_ESTRATTO:_
-- -- --
Sempre più spesso il tema della violenza di genere è al centro del dibattito mediatico nel nostro paese. Basti pensare al tragico femminicidio di Giulia Cecchettin. Proprio in queste ore Alessandro Garilli ha presentato il suo nuovo documentario che raccolta lo stesso tema da una prospettiva completamente ribaltata, permettendoci di empatizzare con i colpevoli, e provando a trovare una strada per la crescita della nostra società.
Lee and Me, in uscita il 25 novembre su Prime Video, si divide in tre parti: nella prima sei sex offender (persone che hanno compiuto reati di stampo sessuale) raccontano con la loro viva voce la vita di Lee Miller, iconica modella, fotografa e fotoreporter del Novecento capace di passare da oggetto a soggetto mediatico, nonostante una vita difficile caratterizzata da un abuso in tenera età. Nella seconda parte, è la stessa Lee Miller, interpretata da Alice La Manna, a raccontare la storia di Sami, un uomo kosovaro che da giovane si è macchiato di un grave reato di violenza sessuale contro una bambina, e che ora sta scontando la pena nella casa circondariale di Velletri. Nella terza, esperti di vario tipo, tra cui la psicologa Maria Rita Parsi tracciano delle linee guida da seguire per cambiare le fondamenta della nostra società.
Alessandro Garilli, il suo documentario incrocia due storie, quelle di Lee Miller e quella di Sami. Quale delle due ha incontrato per prima?
Inizialmente ho scritto la prima parte del documentario, quella su Lee Miller, perché era la storia che conoscevo. D’altro canto, è tutto partito dal fatto che volevo trovare un uomo che fosse realmente pentito della violenza che aveva commesso, che fosse desideroso di chiedere scusa e che anelasse a un perdono. Questa era la conditio sine qua non per affrontare il lavoro. Però non sapevo se e chi avrei trovato. È stato molto forte e anche un po’ shoccante quando Sami mi ha raccontato la sua storia perché ho capito che c’era un punto di contatto molto doloroso tra le due storie, che era quello delle due bambine che avevano subito questa violenza. Da una parte Lee Miller, 7 anni, dall’altra parte Nola, sempre 7 anni. È stato sconvolgente perché non potevo immaginarmelo. È come se la forza e la volontà di quest’uomo di interiorizzare davvero l’errore commesso ci avesse in un certo senso chiamato a lui. Quello che mi interessava molto tra le due linee narrative è che si creasse un dialogo. Racconto due storie distanti quasi 100 anni, entro dentro la vita di una persona che ha subito una violenza e poi racconto la vicenda di un uomo che ha commesso una violenza. Il loro non è più il dialogo tra carnefice e vittime, ma tra uomo e donna: chiaramente avendo fatto raccontare a una donna la vita di un uomo e a degli uomini la vita di una donna, succede che per raccontare la vita di un’altra persona noi dobbiamo sempre aprirci all’ascolto ed entrare nelle pieghe di questa vita. Per me era molto importante che ci fosse questa valenza di dialogo per andare nel solco di quella che è la giustizia riparativa che non vede il reato solo come il superamento di una norma, ma come il superamento di relazione tra due esseri umani.
-- -- --
_MATERIALE FORNITO:_
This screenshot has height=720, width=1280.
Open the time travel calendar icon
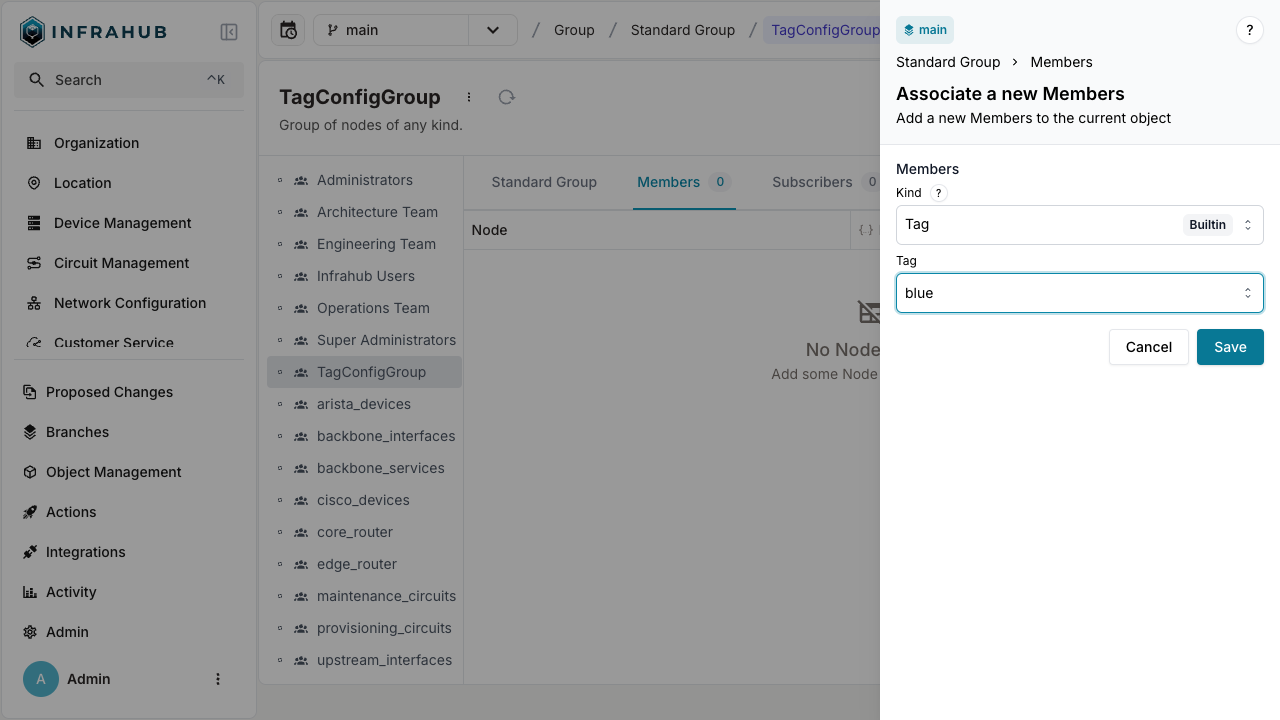288,30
-- -- --
_COMPITO ASSEGNATO:_ Riporta il passo dell'estratto sul documentario Lee and Me da «Lee and Me, in» fino a «fondamenta della nostra società.» compreso. Le righe non hanno alcun ruolo qui.

_ESERCIZIO RISOLTO:_
Lee and Me, in uscita il 25 novembre su Prime Video, si divide in tre parti: nella prima sei sex offender (persone che hanno compiuto reati di stampo sessuale) raccontano con la loro viva voce la vita di Lee Miller, iconica modella, fotografa e fotoreporter del Novecento capace di passare da oggetto a soggetto mediatico, nonostante una vita difficile caratterizzata da un abuso in tenera età. Nella seconda parte, è la stessa Lee Miller, interpretata da Alice La Manna, a raccontare la storia di Sami, un uomo kosovaro che da giovane si è macchiato di un grave reato di violenza sessuale contro una bambina, e che ora sta scontando la pena nella casa circondariale di Velletri. Nella terza, esperti di vario tipo, tra cui la psicologa Maria Rita Parsi tracciano delle linee guida da seguire per cambiare le fondamenta della nostra società.